Pemkab Tulangbawang Sosialisasikan Waspada DBD

( kata)
Pemkab Tulangbawang Sosialisasikan Waspada DBD
Foto: Dok

Menggala (Lampost.co): Pemerintah Kabupaten Tulangbawang melalui Dinas Kesehatan setempat meminta agar seluruh elemen mulai dari kepala kampung dan puskesmas di 15 kecamatan agar mensosialisaikan waspada demam berdarah dengue (DBD).

Kepala Dinas Kesehatan Tulangbawang Fatoni meminta masyarakat meningkatkan kebersihan lingkungan masing-masing, afar kesempatan nyamuk bersarang di lingkungan yang kotor minim.

"Mulailah hidup bersih dan ciptakan gotong royong. Hal itu bertujuan untuk menghindari wabah DBD. Lakukan langkah antisipatif seperti melakukan 3M (menguras, mengukur, menutup) wadah yang bisa menampung genangan air," kata dia.
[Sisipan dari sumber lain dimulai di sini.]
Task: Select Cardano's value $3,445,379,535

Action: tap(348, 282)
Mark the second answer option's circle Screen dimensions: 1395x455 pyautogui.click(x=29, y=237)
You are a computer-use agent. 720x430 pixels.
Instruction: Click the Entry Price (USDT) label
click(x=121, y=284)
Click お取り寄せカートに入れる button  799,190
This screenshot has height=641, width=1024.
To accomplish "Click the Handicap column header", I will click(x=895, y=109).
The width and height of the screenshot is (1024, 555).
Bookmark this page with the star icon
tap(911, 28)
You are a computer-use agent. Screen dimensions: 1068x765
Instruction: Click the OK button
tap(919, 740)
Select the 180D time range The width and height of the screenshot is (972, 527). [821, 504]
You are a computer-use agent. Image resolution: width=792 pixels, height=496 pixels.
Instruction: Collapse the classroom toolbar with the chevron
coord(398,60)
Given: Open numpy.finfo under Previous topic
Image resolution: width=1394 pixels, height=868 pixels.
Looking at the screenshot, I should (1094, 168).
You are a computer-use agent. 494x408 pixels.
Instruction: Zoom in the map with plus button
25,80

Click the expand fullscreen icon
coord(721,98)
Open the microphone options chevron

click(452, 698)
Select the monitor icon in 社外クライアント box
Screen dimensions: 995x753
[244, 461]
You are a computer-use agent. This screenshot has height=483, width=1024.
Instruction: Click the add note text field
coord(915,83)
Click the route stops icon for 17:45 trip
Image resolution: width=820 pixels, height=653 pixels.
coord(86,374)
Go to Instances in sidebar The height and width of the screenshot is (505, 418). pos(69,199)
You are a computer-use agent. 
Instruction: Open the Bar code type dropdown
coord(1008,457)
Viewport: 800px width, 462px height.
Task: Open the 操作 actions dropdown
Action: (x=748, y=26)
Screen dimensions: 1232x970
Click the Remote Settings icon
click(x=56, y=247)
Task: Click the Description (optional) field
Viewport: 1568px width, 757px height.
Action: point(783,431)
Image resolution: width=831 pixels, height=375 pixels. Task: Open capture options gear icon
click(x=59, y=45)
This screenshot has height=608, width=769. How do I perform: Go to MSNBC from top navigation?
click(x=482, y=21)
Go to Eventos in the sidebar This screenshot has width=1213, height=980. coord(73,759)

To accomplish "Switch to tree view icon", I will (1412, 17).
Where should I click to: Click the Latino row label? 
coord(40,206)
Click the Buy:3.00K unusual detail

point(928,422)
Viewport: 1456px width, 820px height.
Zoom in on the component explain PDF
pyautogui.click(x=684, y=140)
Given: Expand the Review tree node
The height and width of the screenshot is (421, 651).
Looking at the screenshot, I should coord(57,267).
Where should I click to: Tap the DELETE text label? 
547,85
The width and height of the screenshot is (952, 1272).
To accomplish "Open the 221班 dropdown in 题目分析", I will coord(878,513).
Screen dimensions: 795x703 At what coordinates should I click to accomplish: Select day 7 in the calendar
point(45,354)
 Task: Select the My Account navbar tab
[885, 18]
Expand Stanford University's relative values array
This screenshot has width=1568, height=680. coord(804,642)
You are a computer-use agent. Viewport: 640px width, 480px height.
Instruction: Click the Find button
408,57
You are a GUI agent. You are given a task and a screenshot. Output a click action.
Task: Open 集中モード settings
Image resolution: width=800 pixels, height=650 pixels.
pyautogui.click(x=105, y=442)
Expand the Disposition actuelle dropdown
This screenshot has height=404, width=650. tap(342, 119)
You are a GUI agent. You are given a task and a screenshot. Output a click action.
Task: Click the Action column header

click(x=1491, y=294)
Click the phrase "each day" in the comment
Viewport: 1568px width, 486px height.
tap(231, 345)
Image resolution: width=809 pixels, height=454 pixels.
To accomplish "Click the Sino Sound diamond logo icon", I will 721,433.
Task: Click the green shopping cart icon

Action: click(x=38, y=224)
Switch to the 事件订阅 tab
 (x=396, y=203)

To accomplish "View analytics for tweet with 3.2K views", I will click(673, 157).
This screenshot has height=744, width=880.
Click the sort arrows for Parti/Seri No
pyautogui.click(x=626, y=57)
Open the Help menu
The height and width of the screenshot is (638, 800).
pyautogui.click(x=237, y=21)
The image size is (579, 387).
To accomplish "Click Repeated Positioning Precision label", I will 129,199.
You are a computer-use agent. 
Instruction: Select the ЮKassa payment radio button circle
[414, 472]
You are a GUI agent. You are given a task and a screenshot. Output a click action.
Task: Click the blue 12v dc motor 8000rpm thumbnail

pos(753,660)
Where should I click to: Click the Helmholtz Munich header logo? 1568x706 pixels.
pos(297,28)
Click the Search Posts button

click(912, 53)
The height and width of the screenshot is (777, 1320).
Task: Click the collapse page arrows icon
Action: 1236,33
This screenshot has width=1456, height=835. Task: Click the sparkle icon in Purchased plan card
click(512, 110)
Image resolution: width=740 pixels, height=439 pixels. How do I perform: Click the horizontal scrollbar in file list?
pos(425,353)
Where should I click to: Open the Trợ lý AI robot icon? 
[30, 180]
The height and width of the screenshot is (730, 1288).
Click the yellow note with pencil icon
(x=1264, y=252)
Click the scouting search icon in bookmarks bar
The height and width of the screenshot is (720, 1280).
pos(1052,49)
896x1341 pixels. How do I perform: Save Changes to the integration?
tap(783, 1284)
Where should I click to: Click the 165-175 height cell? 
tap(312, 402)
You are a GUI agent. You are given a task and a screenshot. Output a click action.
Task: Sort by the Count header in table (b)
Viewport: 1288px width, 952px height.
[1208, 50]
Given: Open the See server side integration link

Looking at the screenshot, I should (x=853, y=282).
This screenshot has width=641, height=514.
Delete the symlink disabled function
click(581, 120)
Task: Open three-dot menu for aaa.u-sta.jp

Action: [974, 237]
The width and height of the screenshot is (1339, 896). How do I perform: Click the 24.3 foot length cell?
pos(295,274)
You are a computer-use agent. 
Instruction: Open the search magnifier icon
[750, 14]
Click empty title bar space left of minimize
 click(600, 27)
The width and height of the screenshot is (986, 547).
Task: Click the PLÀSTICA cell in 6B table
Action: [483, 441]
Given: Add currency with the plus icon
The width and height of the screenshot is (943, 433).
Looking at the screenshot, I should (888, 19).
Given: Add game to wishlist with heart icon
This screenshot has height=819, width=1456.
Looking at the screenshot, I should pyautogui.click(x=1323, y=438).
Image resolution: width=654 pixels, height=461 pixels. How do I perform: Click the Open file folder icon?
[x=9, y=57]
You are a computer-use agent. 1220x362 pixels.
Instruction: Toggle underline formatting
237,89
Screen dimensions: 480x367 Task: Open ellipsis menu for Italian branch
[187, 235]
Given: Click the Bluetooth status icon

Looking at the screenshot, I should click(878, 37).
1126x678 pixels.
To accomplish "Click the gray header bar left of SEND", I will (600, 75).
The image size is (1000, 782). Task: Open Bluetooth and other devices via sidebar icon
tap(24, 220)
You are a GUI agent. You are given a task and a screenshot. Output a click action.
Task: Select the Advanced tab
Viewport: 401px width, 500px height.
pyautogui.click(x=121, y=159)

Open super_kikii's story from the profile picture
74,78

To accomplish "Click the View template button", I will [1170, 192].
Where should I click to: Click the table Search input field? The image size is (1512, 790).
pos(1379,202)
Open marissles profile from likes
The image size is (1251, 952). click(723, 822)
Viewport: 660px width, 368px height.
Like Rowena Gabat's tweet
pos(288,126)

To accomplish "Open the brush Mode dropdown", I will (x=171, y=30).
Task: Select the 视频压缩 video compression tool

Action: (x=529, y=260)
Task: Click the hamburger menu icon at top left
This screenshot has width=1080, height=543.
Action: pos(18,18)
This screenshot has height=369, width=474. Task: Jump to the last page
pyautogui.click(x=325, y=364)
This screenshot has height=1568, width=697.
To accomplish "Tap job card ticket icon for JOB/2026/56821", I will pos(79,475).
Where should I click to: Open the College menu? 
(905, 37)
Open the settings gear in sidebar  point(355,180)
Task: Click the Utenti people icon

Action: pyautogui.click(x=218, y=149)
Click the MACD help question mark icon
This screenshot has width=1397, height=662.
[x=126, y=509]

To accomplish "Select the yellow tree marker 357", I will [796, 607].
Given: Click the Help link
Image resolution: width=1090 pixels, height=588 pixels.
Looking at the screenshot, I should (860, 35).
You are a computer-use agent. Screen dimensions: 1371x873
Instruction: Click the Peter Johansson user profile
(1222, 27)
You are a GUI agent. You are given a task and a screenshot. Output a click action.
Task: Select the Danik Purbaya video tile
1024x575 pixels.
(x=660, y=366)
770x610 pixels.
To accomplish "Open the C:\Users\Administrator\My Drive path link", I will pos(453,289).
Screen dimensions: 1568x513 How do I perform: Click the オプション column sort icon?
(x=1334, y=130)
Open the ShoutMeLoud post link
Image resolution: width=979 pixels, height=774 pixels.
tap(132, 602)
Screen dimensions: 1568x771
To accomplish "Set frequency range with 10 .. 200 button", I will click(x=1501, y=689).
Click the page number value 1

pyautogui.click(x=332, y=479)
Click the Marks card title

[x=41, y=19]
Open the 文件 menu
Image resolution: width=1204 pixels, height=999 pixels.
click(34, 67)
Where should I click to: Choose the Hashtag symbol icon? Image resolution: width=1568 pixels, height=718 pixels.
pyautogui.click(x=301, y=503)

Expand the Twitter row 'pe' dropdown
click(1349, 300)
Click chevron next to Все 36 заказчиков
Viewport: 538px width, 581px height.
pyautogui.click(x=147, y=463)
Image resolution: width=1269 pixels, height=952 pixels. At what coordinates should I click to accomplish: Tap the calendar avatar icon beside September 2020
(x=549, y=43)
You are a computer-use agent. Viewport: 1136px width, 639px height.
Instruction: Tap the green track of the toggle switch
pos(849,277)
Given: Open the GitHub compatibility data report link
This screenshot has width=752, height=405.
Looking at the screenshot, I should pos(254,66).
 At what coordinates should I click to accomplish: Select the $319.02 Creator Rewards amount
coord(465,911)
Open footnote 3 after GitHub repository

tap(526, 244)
Dia mengatakan DBD adalah infeksi yang disebabkan oleh virus dengue yang ditularkan oleh nyamuk aedes aegypti. Apabila infeksi virus tidak cepat ditangani dapat merenggut nyawa.

Fatoni mengatakan penyebaran penyakit akibat nyamuk ini di 2017, Kabupaten Tulangbawang berjumlah 33 kasus meliputi 15 orang dewasa dan 18 anak-anak, serta tidak ada korban jiwa. Sedangkan di 2018 ada sekitar 78 kasus diantaranya 39 orang dewasa dan 39 anak-anak serta tidak ada korban jiwa.
 
Sementara di tahun 2019 pada 1 Januari sampai Maret terjadi peningkatan pasien yang cukup signifikan yaitu 166 kasus meliputi 65 orang dewasa dan 100 anak-anak. Satu diantaranya meninggal dunia.

Sementara pada 2020 selama Januari ini sebanyak empat warga Tulangbawang terjangkit DBD, diantaranya 1 warga Kecamatan Menggala, Kampungtua Menggala (1 orang), dan Gedung Karyajitu. Kecamatan Rawapitu (2 orang).

"Keseluruhannya sudah dirawat di RSUD Menggala," kata dia.